What caused the storm that led to Dubai floods? | Explained

Following the floods, questions were raised whether cloud seeding, a process that the UAE frequently conducts, could have caused the heavy rains.

April 18, 2024 01:27 am | Updated April 19, 2024 06:10 pm IST - DUBAI

A person walks towards cars stranded in flood water caused by heavy rains, in Dubai, United Arab Emirates, April 17, 2024.

A person walks towards cars stranded in flood water caused by heavy rains, in Dubai, United Arab Emirates, April 17, 2024. | Photo Credit: Reuters

A storm hit the United Arab Emirates and Oman this week bringing record rainfall that flooded highways, inundated houses, grid-locked traffic and trapped people in their homes.

At least 20 people were reported to have died in the deluge in Oman while another person was said to have died in floods in the UAE that closed government offices and schools for days.

Also read | Artificial rain to fix pollution remains a nebulous science

The storm had initially hit Oman on Sunday before it pounded the UAE on Tuesday, knocking out power and causing huge disruptions to flights as runways were turned into rivers.

Heavy floods hit Dubai

In the UAE, a record 254 millimetres (10 inches) of rainfall was recorded in Al Ain, a city bordering Oman. It was the largest ever in a 24-hour period since records started in 1949.

Did cloud seeding cause the storm?

Rainfall is rare in the UAE and elsewhere on the Arabian Peninsula, that is typically known for its dry desert climate. Summer air temperatures can soar above 50 degrees Celsius.

But the UAE and Oman also lack drainage systems to cope with heavy rains and submerged roads are not uncommon during rainfall.

Following Tuesday's events, questions were raised whether cloud seeding, a process that the UAE frequently conducts, could have caused the heavy rains.

Cloud seeding is a process in which chemicals are implanted into clouds to increase rainfall in an environment where water scarcity is a concern.

The UAE, located in one of the hottest and driest regions on earth, has been leading the effort to seed clouds and increase precipitation.

But the UAE's meteorology agency told Reuters there were no such operations before the storm.

What about climate change?

The huge rainfall was instead likely due to a normal weather system that was exacerbated by climate change, experts say.

A low pressure system in the upper atmosphere, coupled with low pressure at the surface had acted like a pressure 'squeeze' on the air, according to Esraa Alnaqbi, a senior forecaster at the UAE government's National Centre of Meteorology.

That squeeze, intensified by the contrast between warmer temperatures at ground level and colder temperatures higher up, created the conditions for the powerful thunderstorm, she said.

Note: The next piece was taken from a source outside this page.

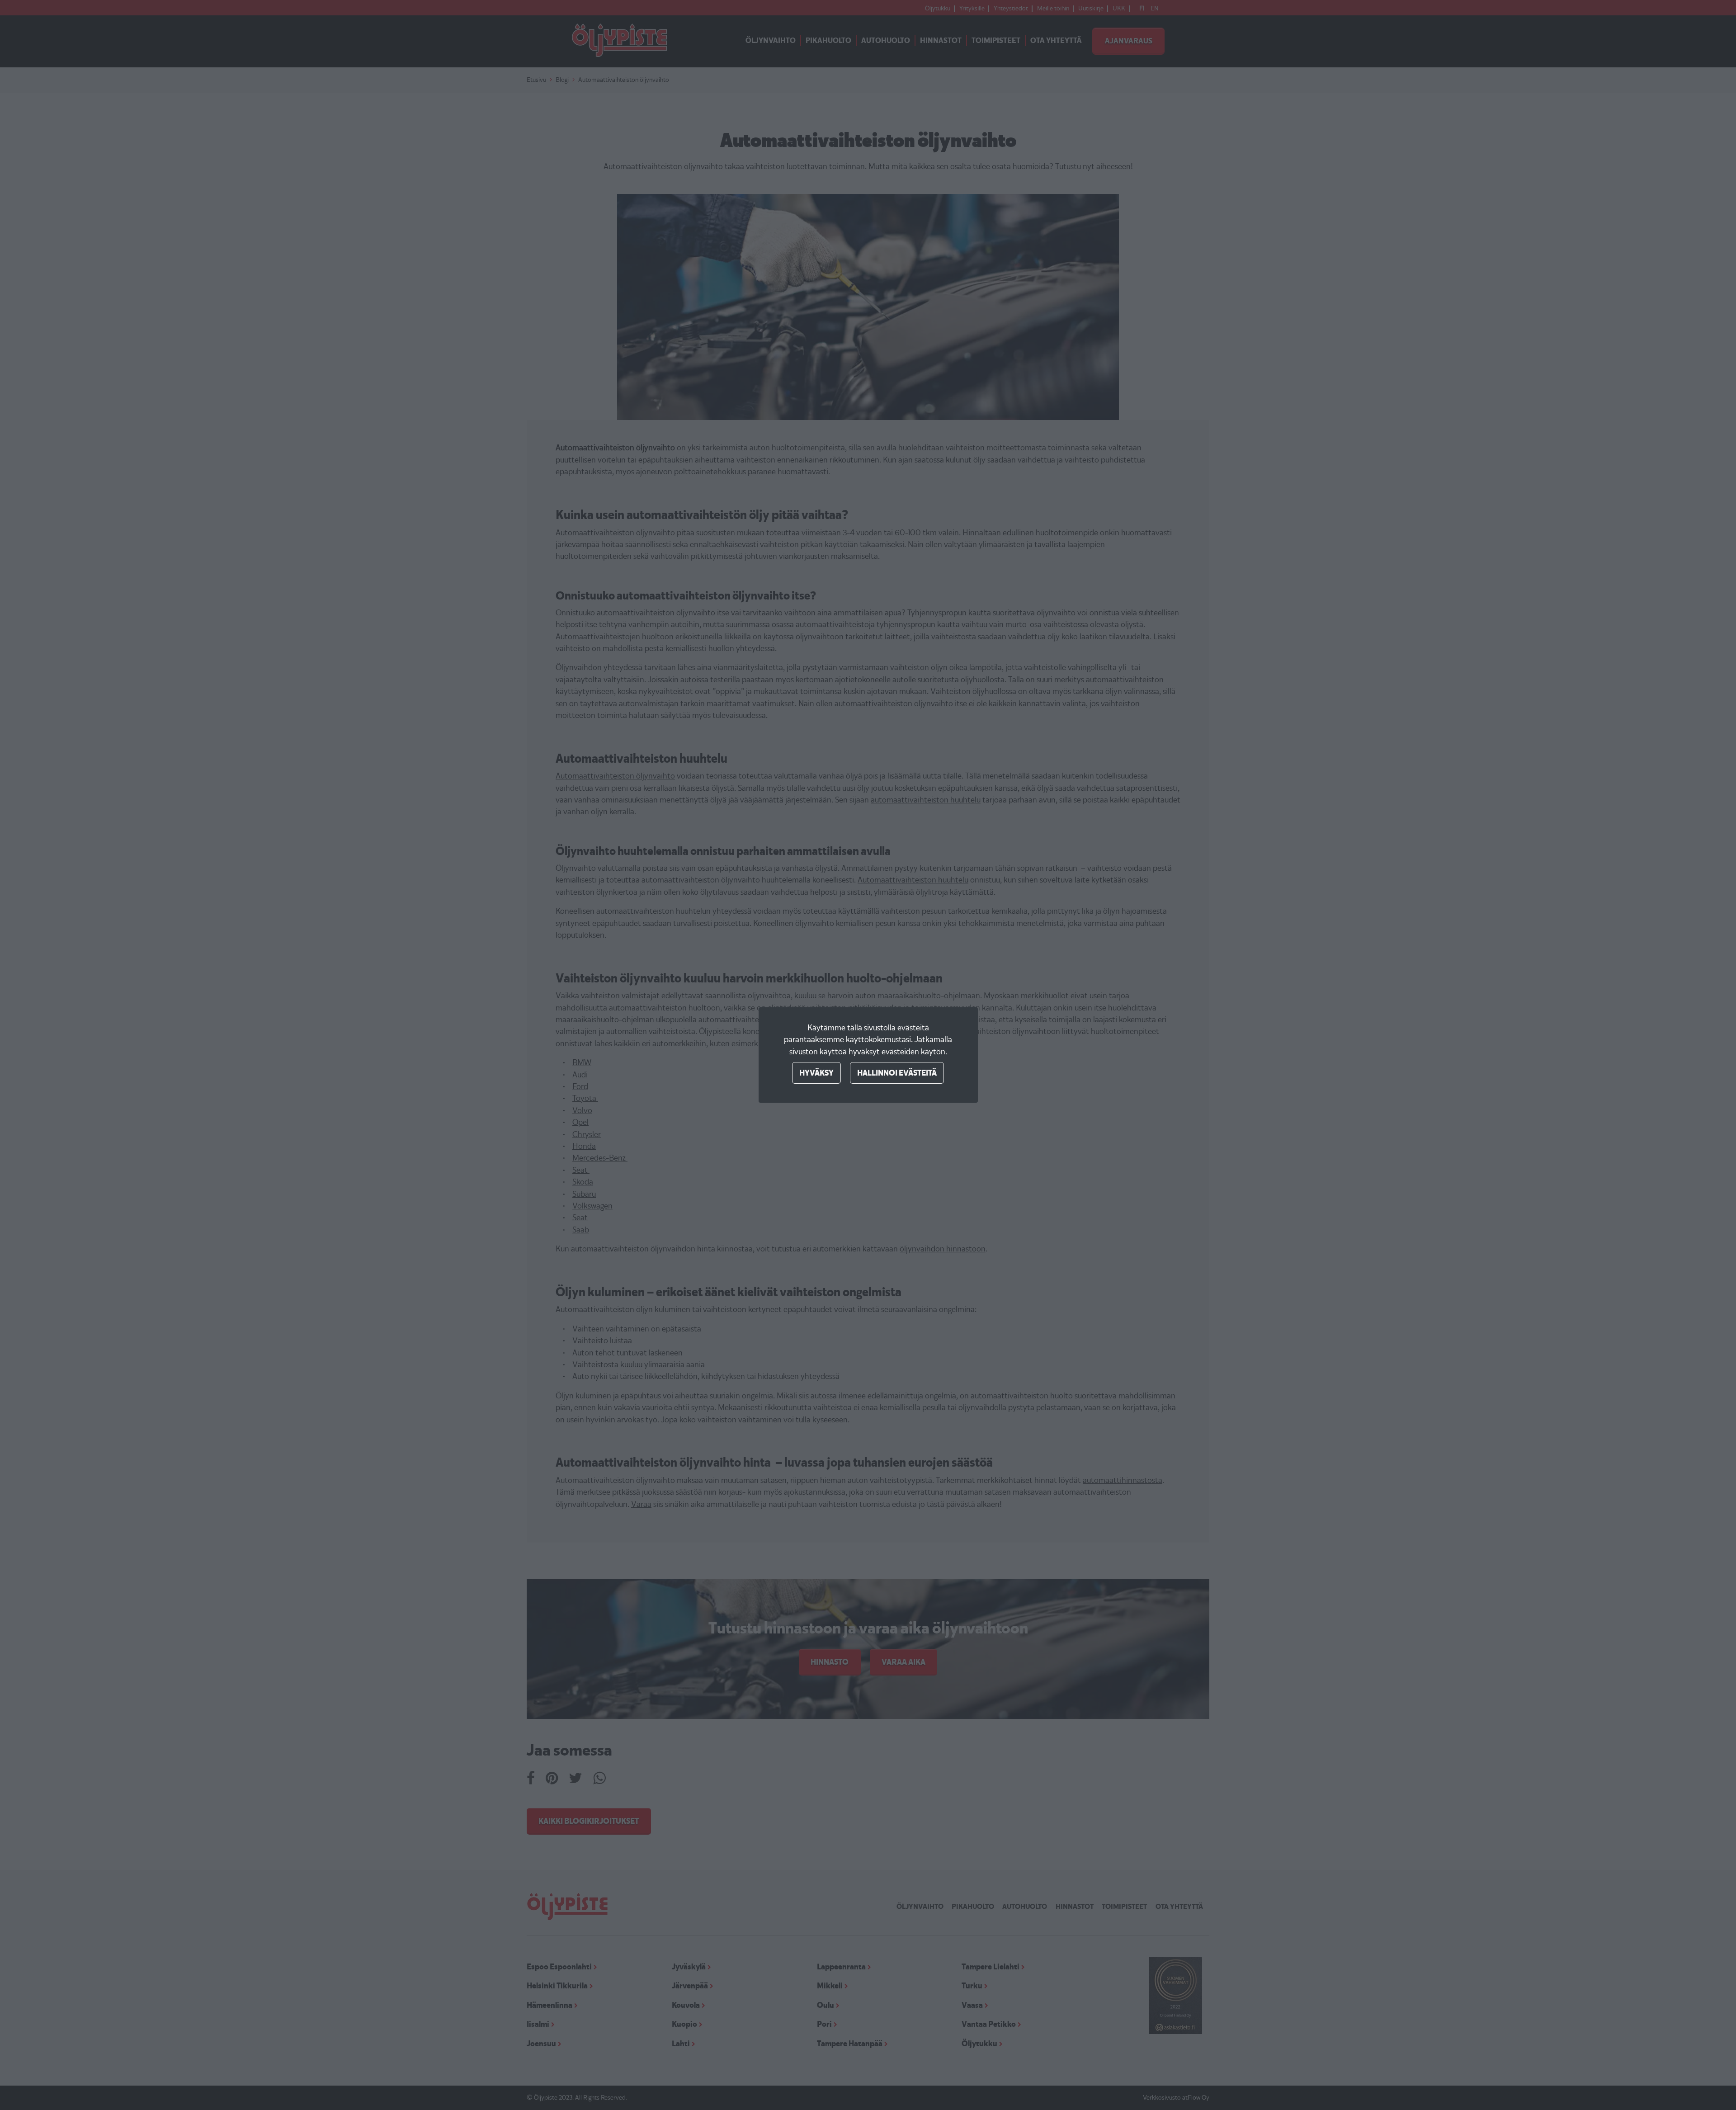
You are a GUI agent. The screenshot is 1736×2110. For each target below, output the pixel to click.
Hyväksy (816, 1073)
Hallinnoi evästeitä (897, 1073)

The "abnormal phenomenon" was not unexpected in April as when the season changes the pressure changes rapidly, she said, adding that climate change also likely contributed to the storm.

Climate scientists say that rising global temperatures, caused by human-led climate change, is leading to more extreme weather events around the world, including intense rainfall.

"Rainfall from thunderstorms, like the ones seen in UAE in recent days, sees a particular strong increase with warming. This is because convection, which is the strong updraft in thunderstorms, strengthens in a warmer world," said Dim Coumou, a professor in climate extremes at Vrije Universiteit Amsterdam.

Cannot create clouds from nothing

Friederike Otto, a senior lecturer in climate science at Imperial College London, said rainfall was becoming much heavier around the world as the climate warms because a warmer atmosphere can hold more moisture. It was misleading to talk about cloud seeding as the cause of the heavy rainfall, she said.

"Cloud seeding can’t create clouds from nothing. It encourages water that is already in the sky to condense faster and drop water in certain places. So first, you need moisture. Without it, there’d be no clouds," she said.

Global warming has resulted in "extraordinarily" warm water in the seas around Dubai, where there is also very warm air above, said Mark Howden, Director at the Australian National University's Institute for Climate, Energy & Disaster Solutions.

"This increases both potential evaporation rates and the capacity of the atmosphere to hold that water, allowing bigger dumps of rainfall such as what we have just seen in Dubai."

Gabi Hegerl, a climatologist at Edinburgh University, said that extreme rainfall, like in the UAE and Oman, was likely to get worse in many places due to the effects of climate change.

When conditions are perfect for really heavy rain, there's more moisture in the air, so it rains harder. This extra moisture is because the air is warmer, which is because of human-caused climate change, she said.